1) Shapely is not very difficult to install if you know Python. Otherwise you can use pygeoif ('shapely ultralight') or directly the geojson module.

from shapely.geometry import box
ps = box(90.35,25.45,90.5, 25.55)
print ps.wkt
POLYGON ((90.5 25.45, 90.5 25.55, 90.35 25.55, 90.35 25.45, 90.5 25.45))
print mapping(ps) #GeoJSON format
{'type': 'Polygon', 'coordinates': (((90.5, 25.45), (90.5, 25.55), (90.35, 25.55), (90.35, 25.45), (90.5, 25.45)),)}

2) For cropping, you can use:
- the Python module GDAL/OGR as in Clip a Raster using a Shapefile or Python GDAL/OGR Cookbook: Clip a GeoTiff with Shapefile
- the rasterio module as in the rasterio cookbook

  • I tried installing shapely, but it throws an error saying: OSError: [WinError 126] The specified module could not be found Commented Jun 20, 2017 at 18:21
  • How did you install shapely ?
    – gene
    Commented Jun 20, 2017 at 18:41
  • pip install shapely Also when i tried installing rasterio, it throws error saying: error: command 'C:\\Program Files (x86)\\Microsoft Visual Studio 14.0\\VC\\BIN\\cl.exe' failed with exit status 2 Commented Jun 20, 2017 at 18:56
  • You cannot install shapely or rasterio iwith pip if you work on Windows (no C compiler).

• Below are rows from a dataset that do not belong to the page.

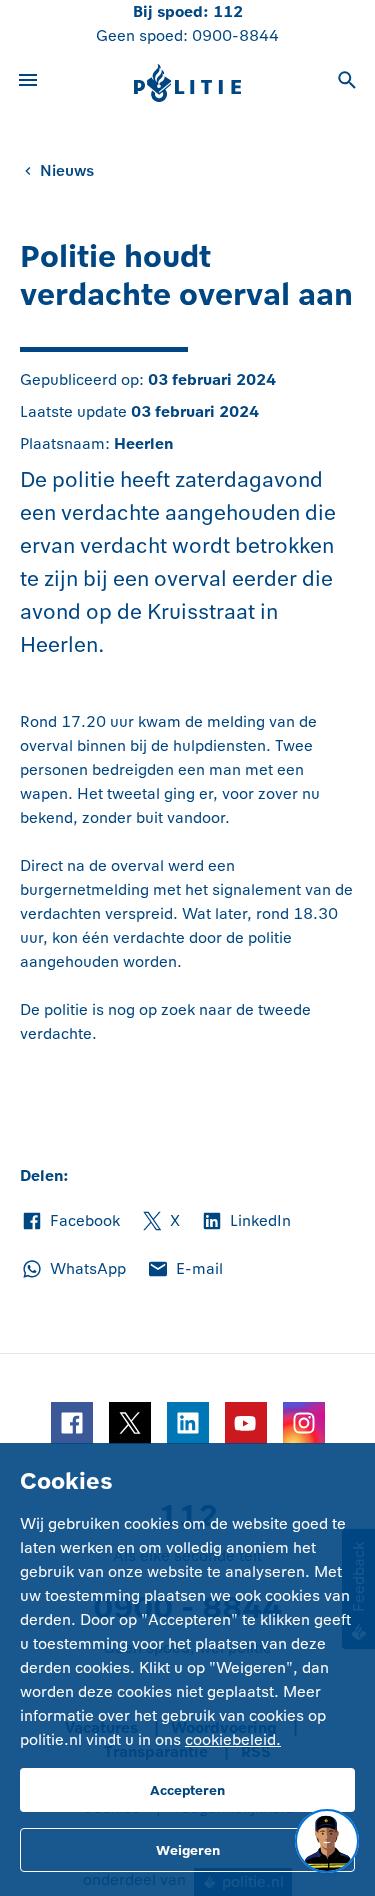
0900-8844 (235, 35)
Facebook (70, 1222)
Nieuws (67, 170)
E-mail (184, 1270)
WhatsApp (73, 1270)
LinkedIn (245, 1222)
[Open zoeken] (347, 83)
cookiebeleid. (233, 1739)
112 (228, 11)
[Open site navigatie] (28, 83)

Use the versions of Christoph Gohlke
    – gene
    Commented Jun 20, 2017 at 19:06
  • Please forgive my poor knowledge in this field, but i have been working and installing packages for python using PyCharm, so when i downloaded a package from Gohlke site, and followed this command after downloading: pip install <file location>\xxxx-win_amd64.whl it says: xxxx-win_amd64.whl is not a supported wheel on this platform. Commented Jun 20, 2017 at 19:22

You can use the rasterio.windows.Window() function.

window = rasterio.windows.Window(99, 0, 1000, 490)

with rasterio.open(filepath) as src:
    subset = src.read(1, window=window)


In the function you have to insert column-offset, row-offset, width and heigth to get the section you want.